Observation and experience are great teachers. Debbie McDonald and Pat Cawley recently toured several recently developed/expanded specialized mental health facilities in Ontario (including ones that other firms programmed) to observe and learn from users what’s working well and what they would change. Key findings from these tours include

  • Bed styles that work with the CSA/GOS bedroom sizes:Mental health rooms are typically planned at 140 NSF plus an entry vestibule (about 30 NSF) and washroom. While larger than in the past, this room size does not effectively accommodate large acute care beds leaving little circulation space. We recommend that programs think carefully about their patient populations.

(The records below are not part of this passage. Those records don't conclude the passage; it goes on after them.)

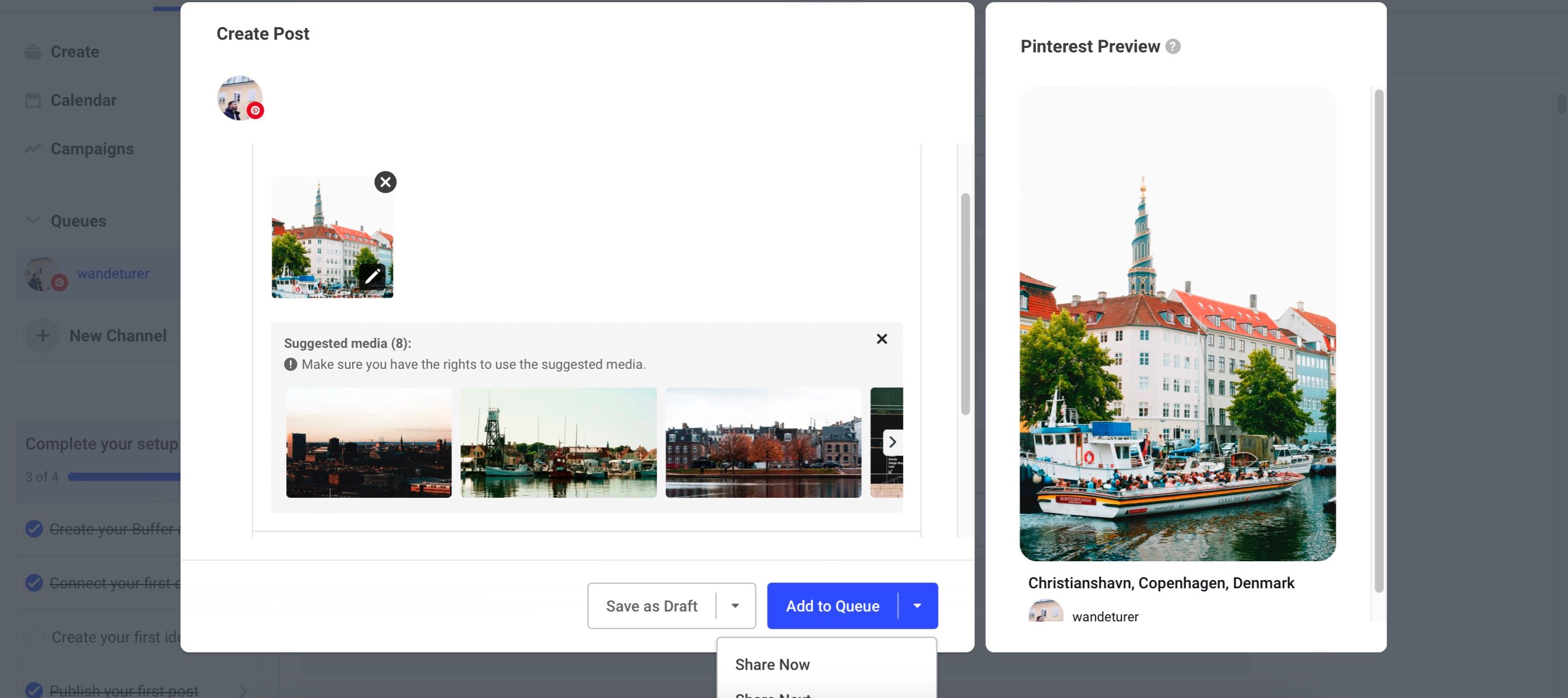Open the Pinterest Preview help icon
Viewport: 1568px width, 698px height.
(x=1173, y=46)
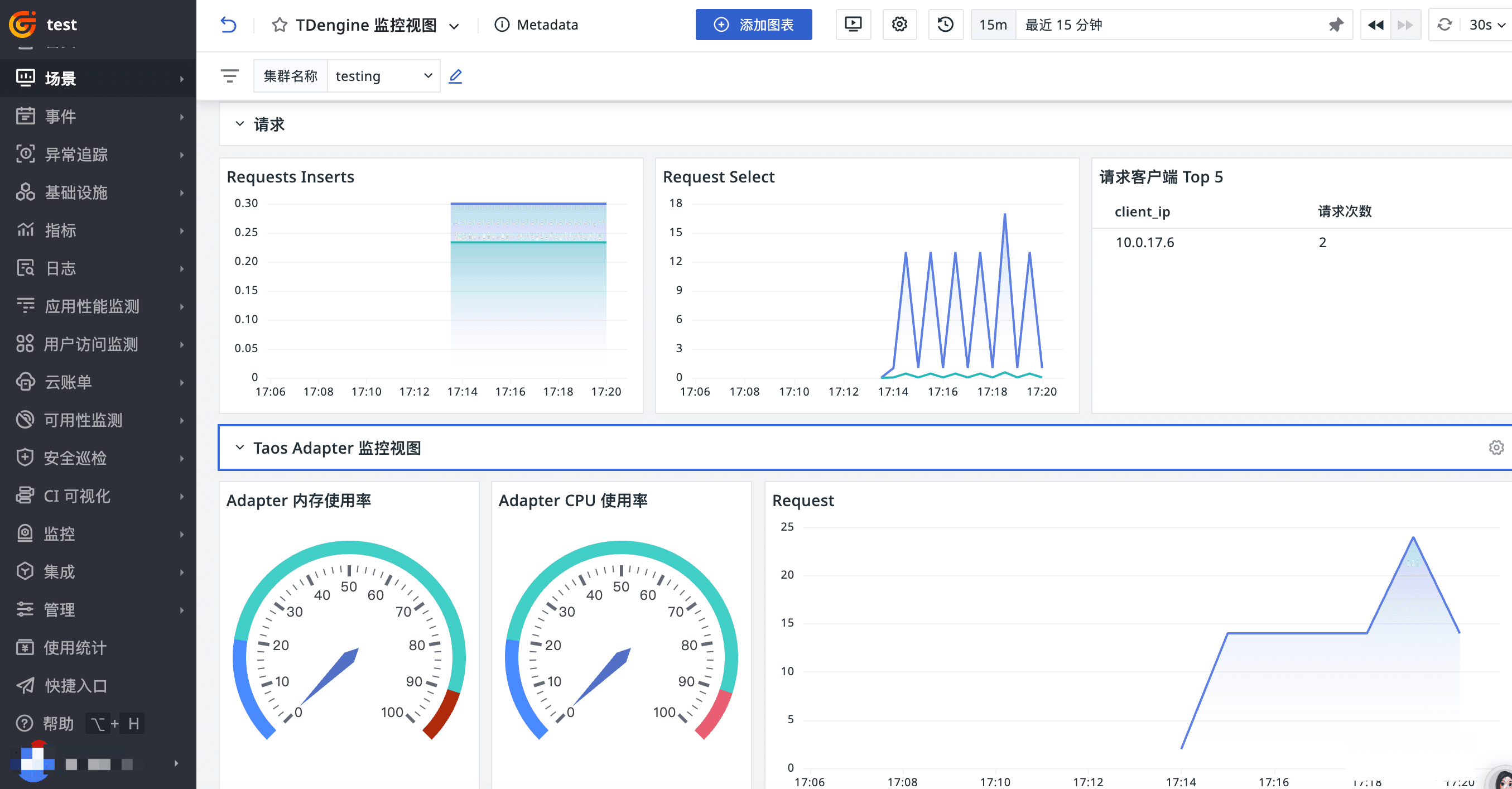Click the edit pencil beside testing
The width and height of the screenshot is (1512, 789).
455,76
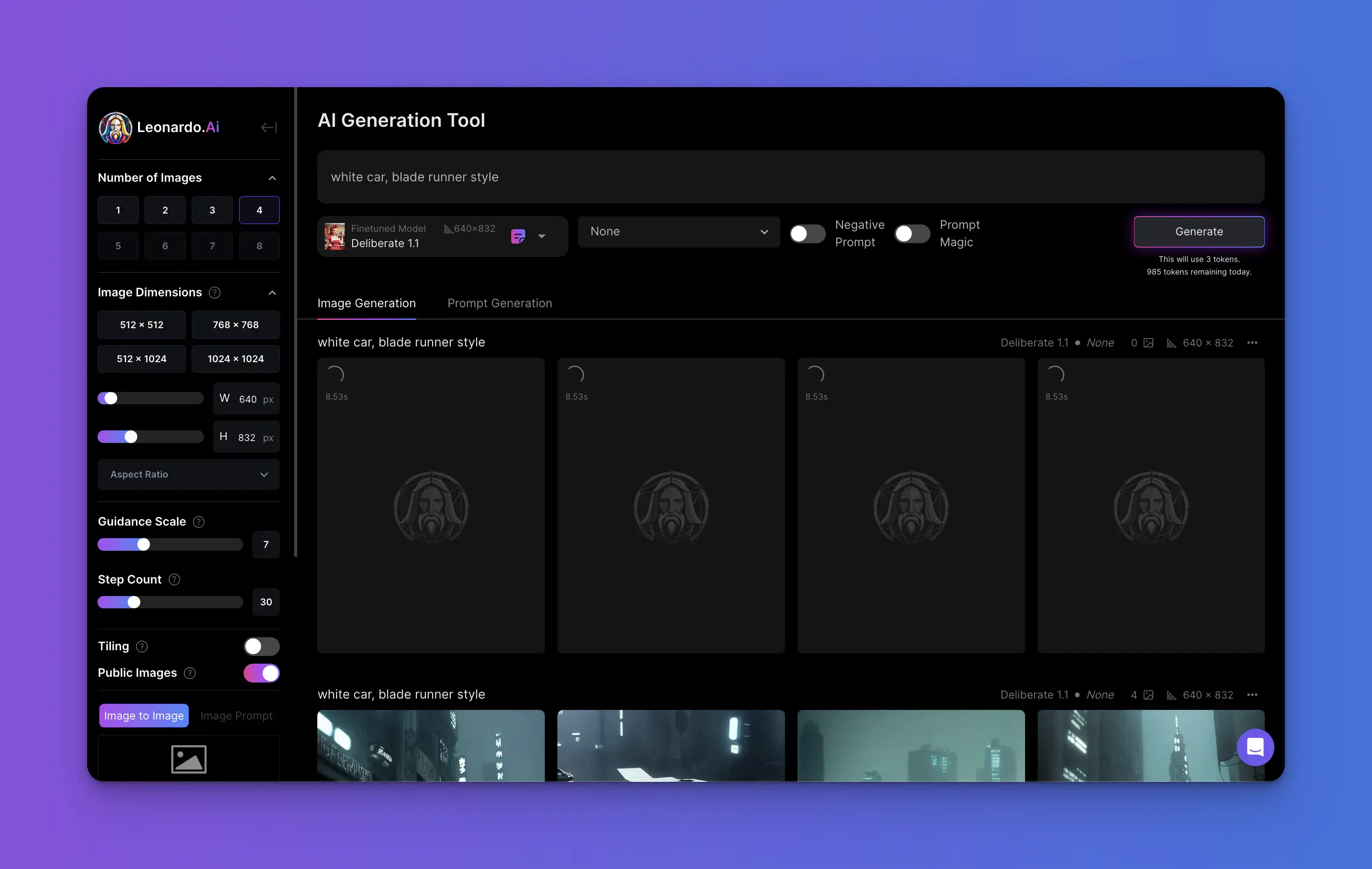This screenshot has height=869, width=1372.
Task: Click the Leonardo.Ai logo avatar
Action: (115, 128)
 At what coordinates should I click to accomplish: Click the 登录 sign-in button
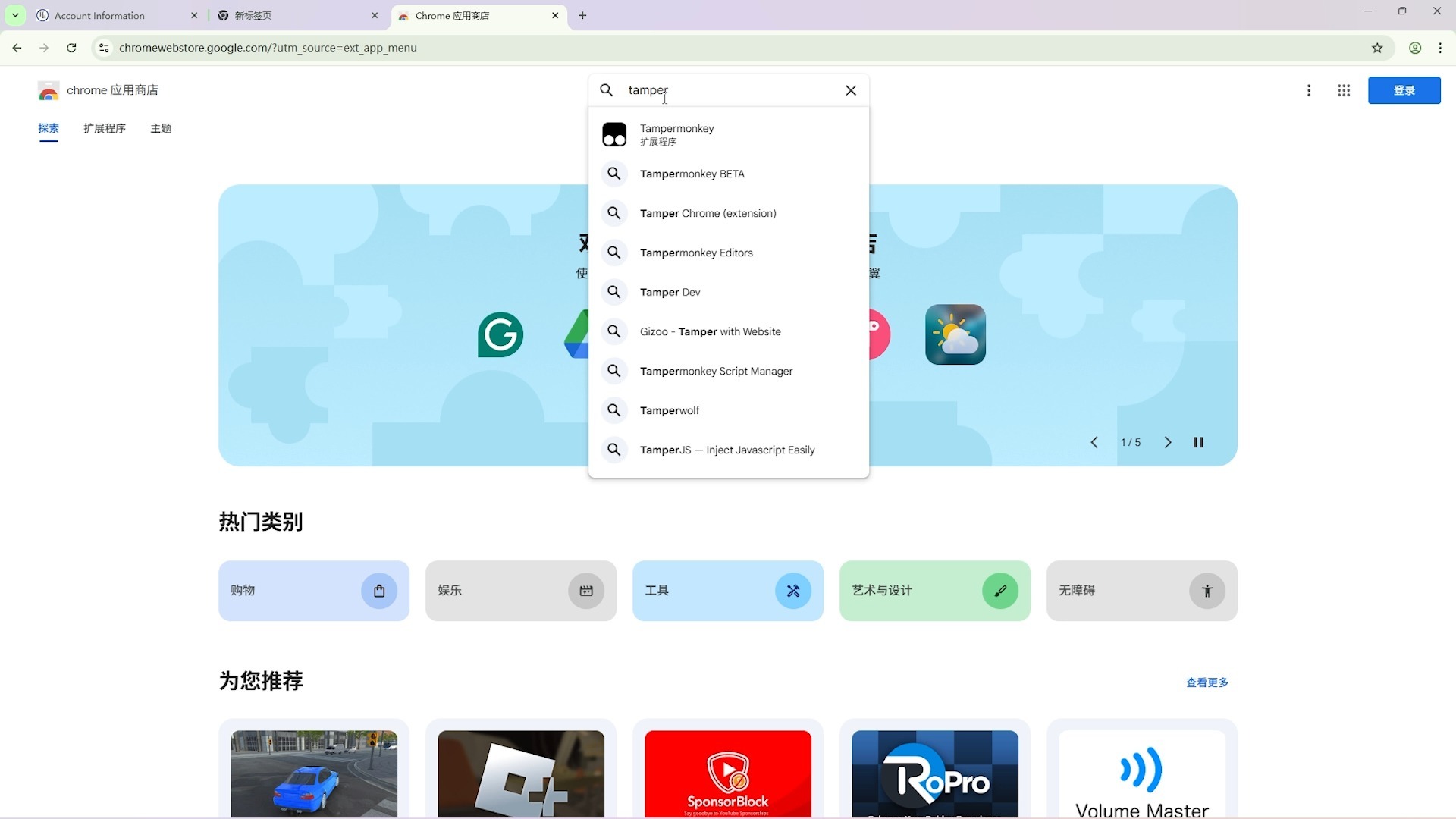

Most patients will be able-bodied and will not require specialized beds. For the smaller percentage that do, we recommend a mock-up of the proposed room to ensure functionality when selecting beds.
  • One-bed rooms are highly valued by patients and staff:We consistently heard that patients really appreciate the privacy of a one-bed room and no staff concerns were identified.
  • Seclusion rooms – location and configuration are key:The highest functionality and flexibility we observed was achieved by locating the two seclusion rooms together in a quiet sub-corridor between the two pods of beds; doors from each pod provided convenient access while preserving privacy. We also heard that seclusion rooms are being used much less frequently for a variety of reasons including increased attention on coaching clients, through positive reinforcement, to manage their behaviours. Over time, there may be a need to convert seclusion rooms into other room types which should also be a consideration in determining room location.
  • Day areas – avoid large open spaces: While large open spaces make it easier for staff to supervise patients, they’re contra-indicated for mental health units. Many patients are unable to tolerate extensive social interaction; others have high control needs. We consistently heard – and observed – the need to provide choice and flexibility. We suggest planning patient social spaces with sliding doors that can be opened or closed depending on patient needs. We observed a number of creative strategies. One facility with very limited space has created “destim” rooms offering a choice of music and calming visuals. Another has “listening centres” at the ends of corridors.
  • Quiet spaces with views to the exterior: One facility we toured has quiet sitting niches (2 seats) with views to the grounds at the end of each corridor; these spaces were visible from the team centre though some distance away. All were occupied when we toured. Staff confirmed the popularity of these quiet spaces and didn’t identify any safety issues with use.
  • Fitness space is important and should be on the unit:When fitness space is located off the unit where patients must be escorted or have special privileges to access, patient use is much reduced. Given the prevalence of metabolic syndrome and obesity among mental health patients, fitness space should be considered a “core space”.
  • Room dimensions are as important as room sizes: For group rooms and meeting rooms, square (or close to square) rooms provide the greatest functionality and flexibility. While the total space may be the same, narrow rooms and “L-shaped” rooms won’t accommodate as many people and don’t support effective group dynamics.
  • Light, light, light: The positive effects of generous and effectively placed windows were evident in several facilities and should be a priority in design.